If your X,Y,Z coordinates are GPS coordinates you'll be able to align your data with other GIS data easily by telling the GIS what projection your data is in (WGS84, UTM Zone #, etc). If your coordinates are in local coordinates (not tied to a grid like UTM, etc) you'll need to "Georeference" you coordinates in order to align them with other data.

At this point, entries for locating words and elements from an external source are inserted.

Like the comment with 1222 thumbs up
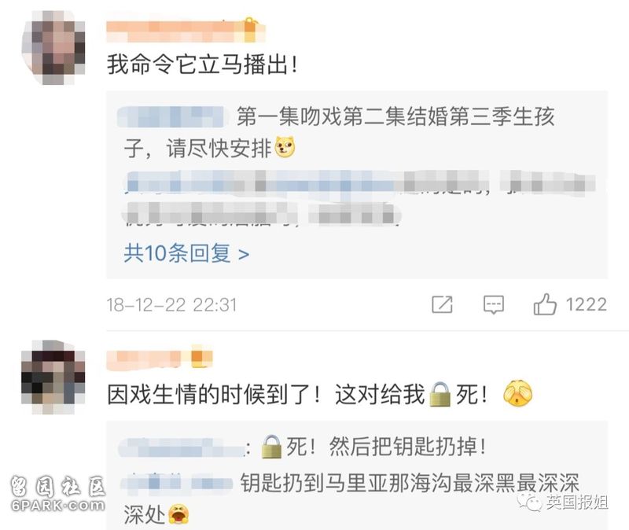 (545, 304)
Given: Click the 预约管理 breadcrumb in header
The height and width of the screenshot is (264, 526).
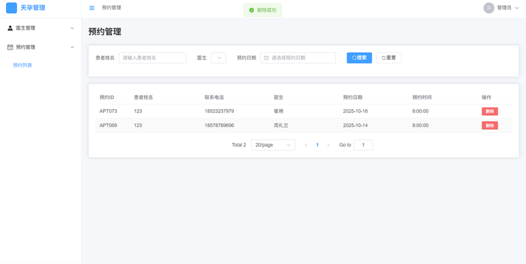Looking at the screenshot, I should pyautogui.click(x=112, y=8).
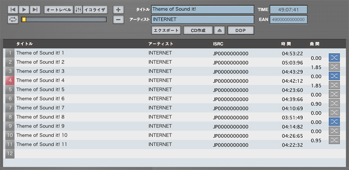Click the エクスポート export button
The width and height of the screenshot is (349, 170).
166,31
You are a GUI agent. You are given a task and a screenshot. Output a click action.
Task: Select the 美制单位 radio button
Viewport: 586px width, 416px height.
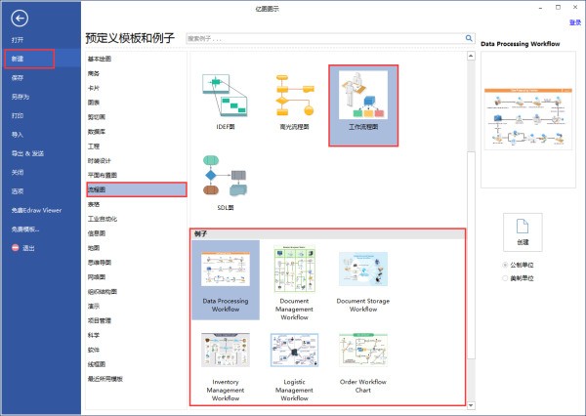[505, 277]
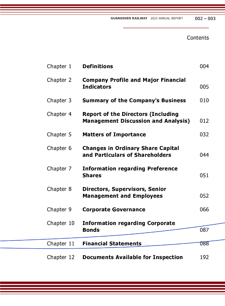Click the Contents heading

coord(198,38)
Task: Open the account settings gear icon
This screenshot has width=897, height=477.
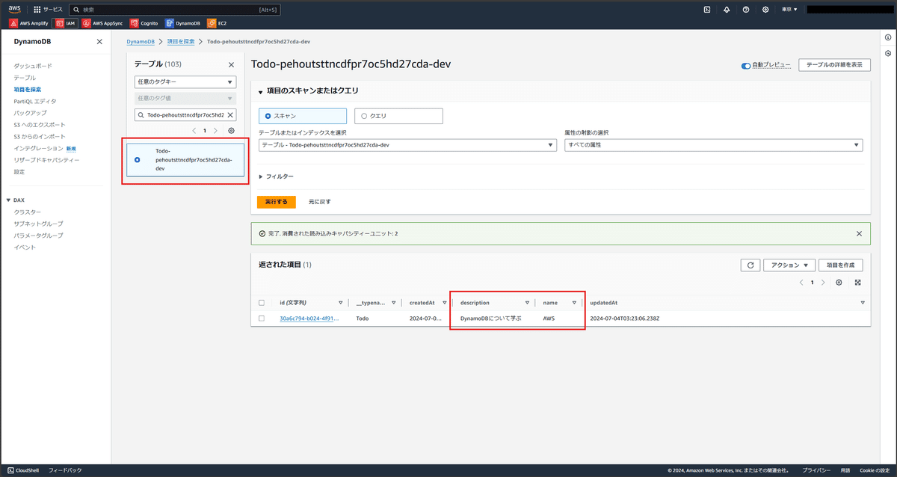Action: tap(765, 9)
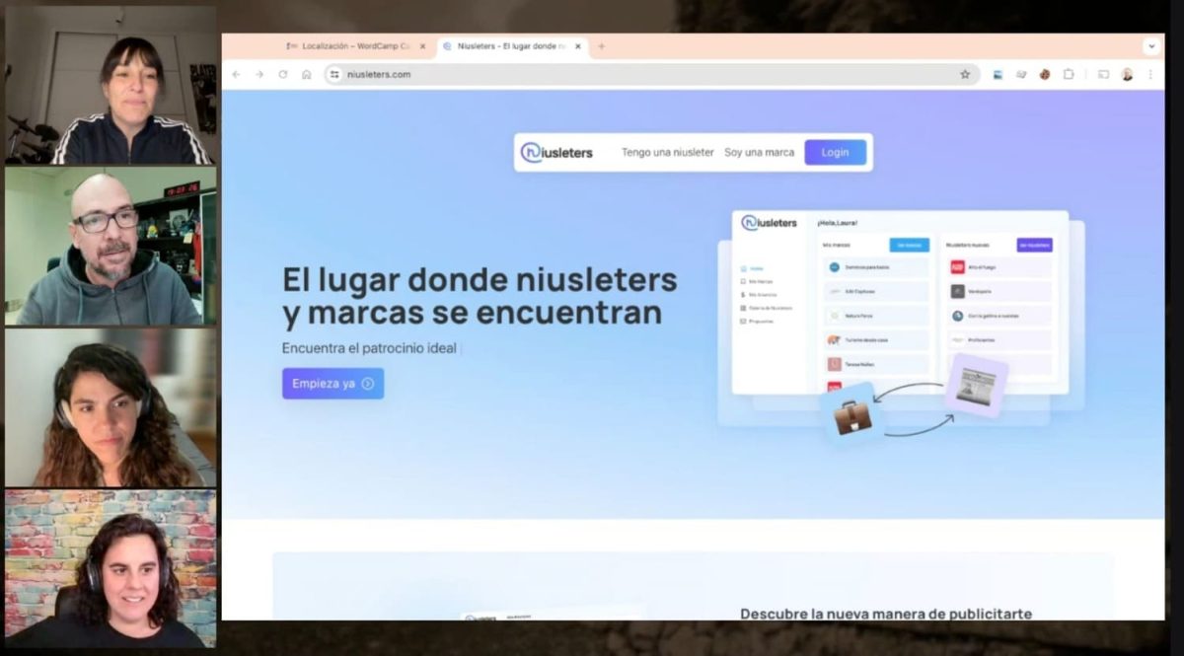The image size is (1184, 656).
Task: Click the Login button
Action: 835,153
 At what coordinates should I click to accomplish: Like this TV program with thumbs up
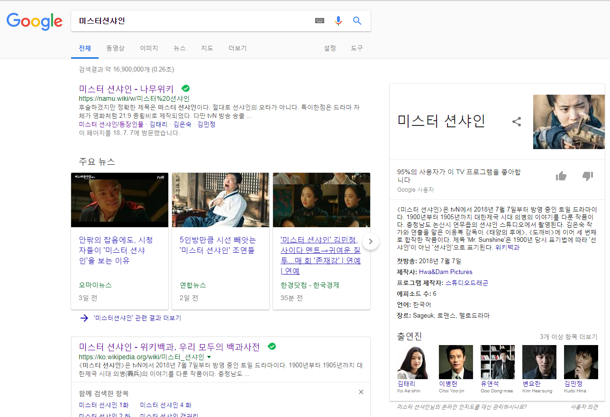pyautogui.click(x=561, y=176)
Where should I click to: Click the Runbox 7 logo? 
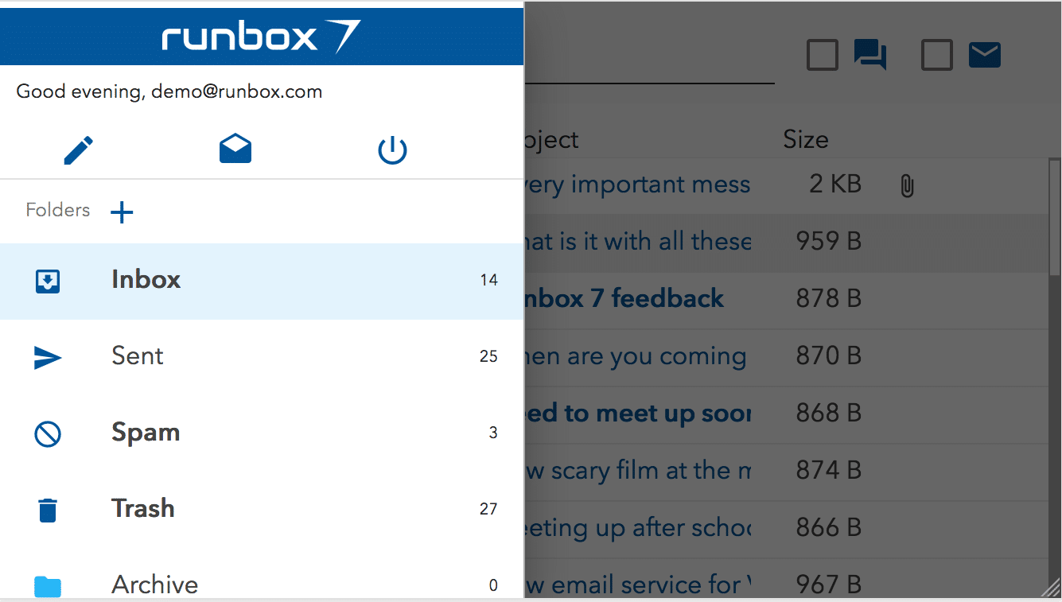(x=263, y=36)
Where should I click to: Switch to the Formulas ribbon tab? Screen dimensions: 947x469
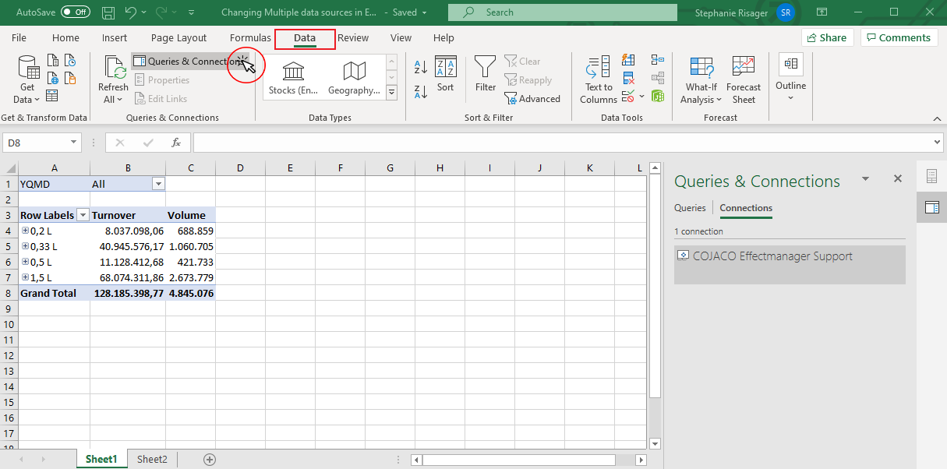[249, 37]
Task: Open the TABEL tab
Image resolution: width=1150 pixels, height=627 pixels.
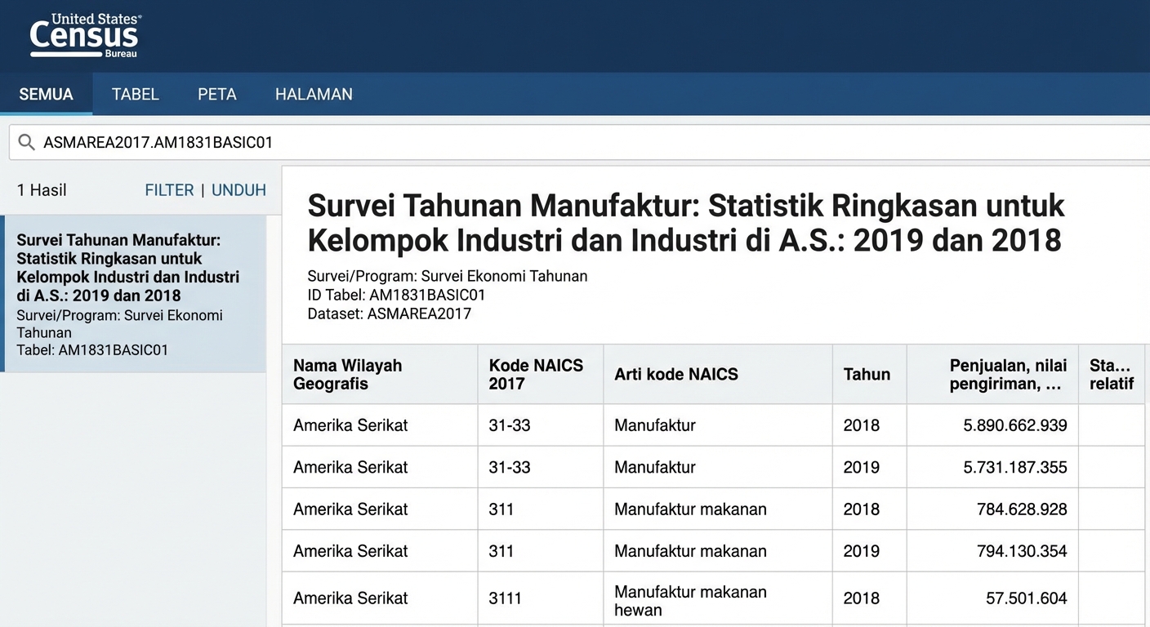Action: 135,94
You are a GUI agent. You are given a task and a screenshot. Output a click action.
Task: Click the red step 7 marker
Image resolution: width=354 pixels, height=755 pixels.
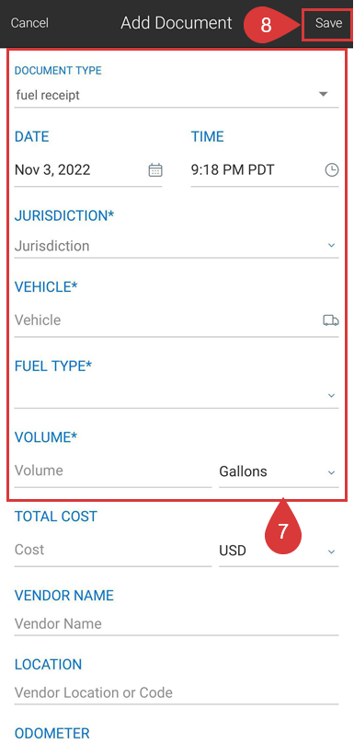click(x=283, y=527)
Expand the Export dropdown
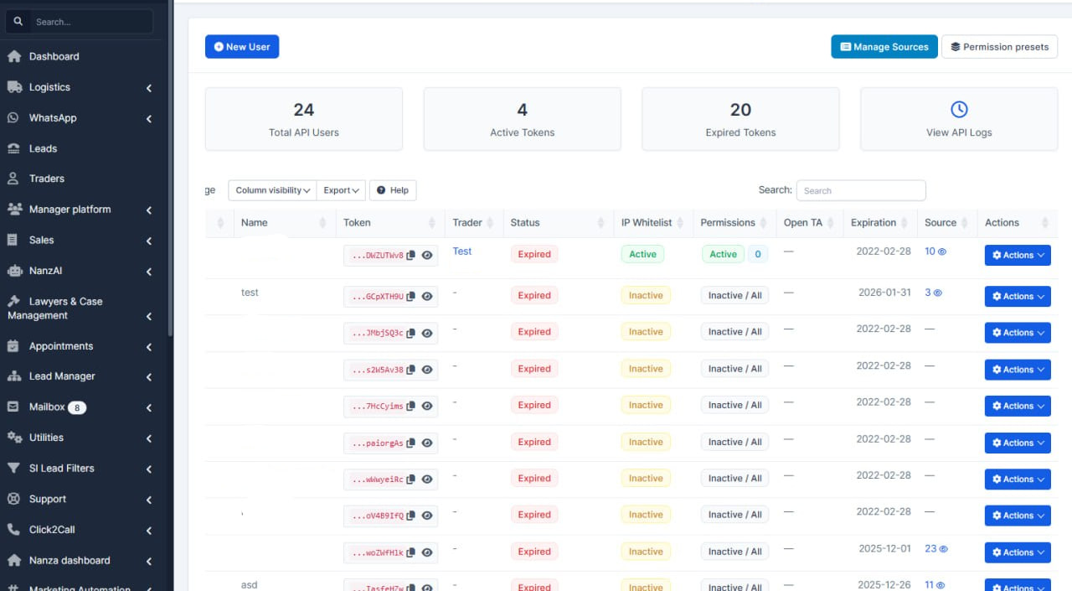Image resolution: width=1072 pixels, height=591 pixels. point(341,190)
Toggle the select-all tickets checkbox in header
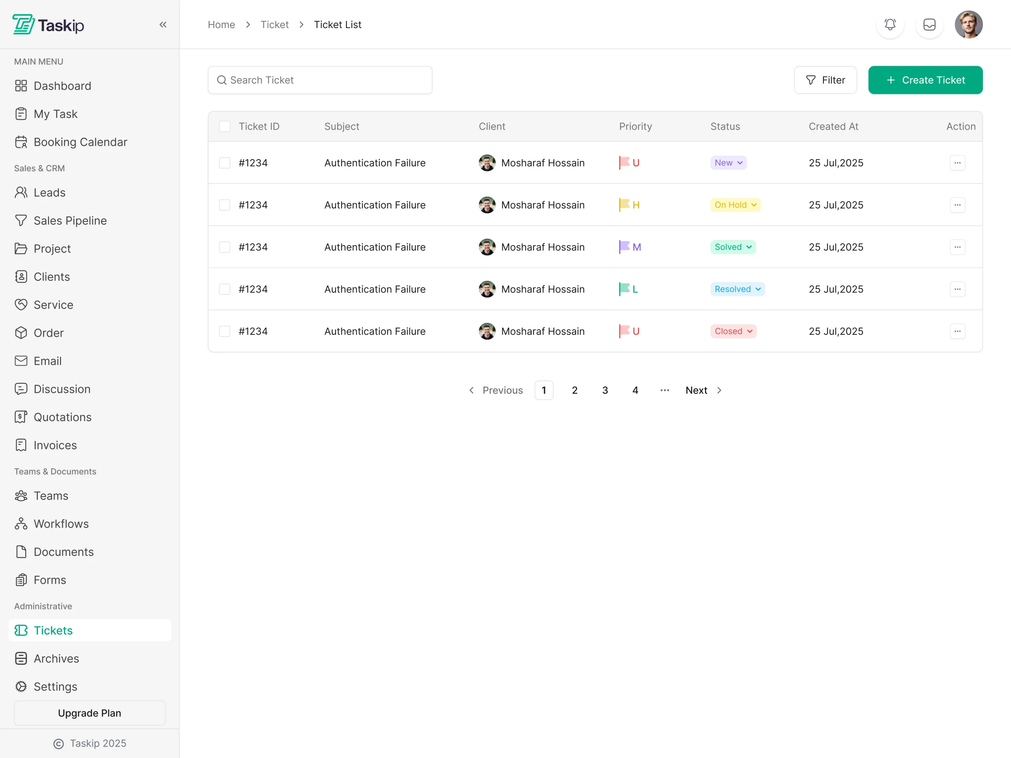 pos(224,127)
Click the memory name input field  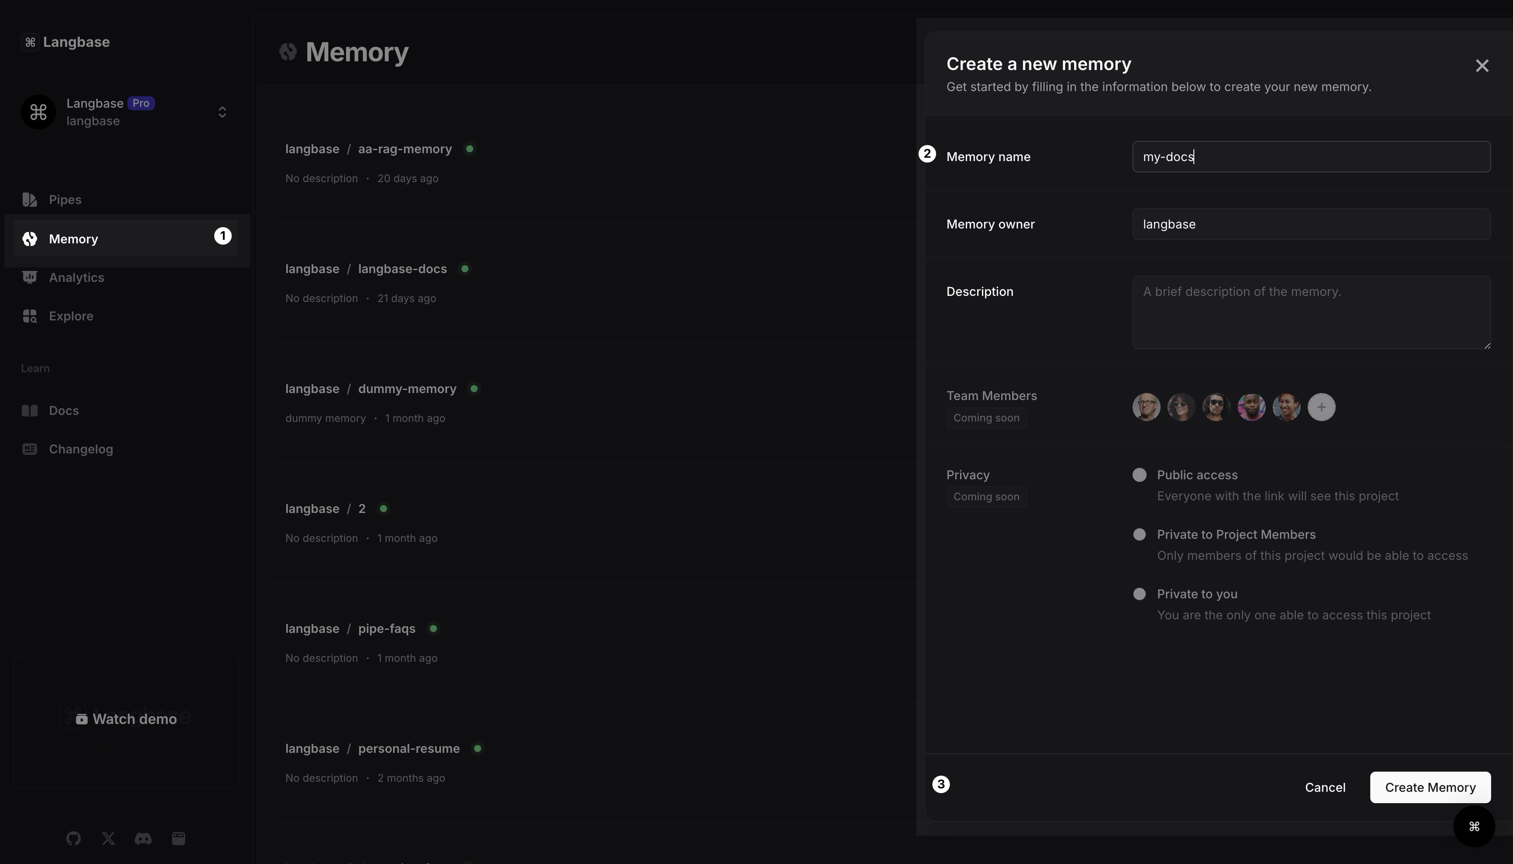tap(1312, 157)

Finally using the ogr2ogr command you can easilly export your data from shapefile to other formats like KML,
ogr2ogr -f KML myPolygon.kml myPolygon.shp
You can convert a CSV file into any OGR supported format. All you need is a header file for the CSV file.
Here you have an example:
<ogrvrtdatasource>
<ogrvrtlayer name="bars">
<srcdatasource>bars.csv</srcdatasource>
<geometrytype>wkbPoint</geometrytype>
<layersrs>EPSG:4326</layersrs>
<geometryfield encoding="PointFromColumns" x="longitude" y="latitude">
</geometryfield>
</ogrvrtlayer>
</ogrvrtdatasource>
In the datasource field you set the CSV file name.
In your case, you have points, so the example is ok.
The field layersrs indicates the projection of the coordinates. If you have longitude and latitude, this one is ok.
The geometryfields must contain the x and y properties, that define the columns in the CSV file that containt the coordinates. The CSV file must have a first line defining the field names.
Save the file with a .vrt extension.
Once you have this, use the ogr2ogr program, which you have if GDAL is installed.
If you want to convert the file to a Shapefile, just type in a console:
ogr2ogr -f "ESRI Shapefile" bars.shp bars.vrt
If your question is what to do with the data, you can check the gdal_grid utility program, which converts scattered data (as yours) to raster data. You can use the CSV with the vrt header file as the input, without changing the format.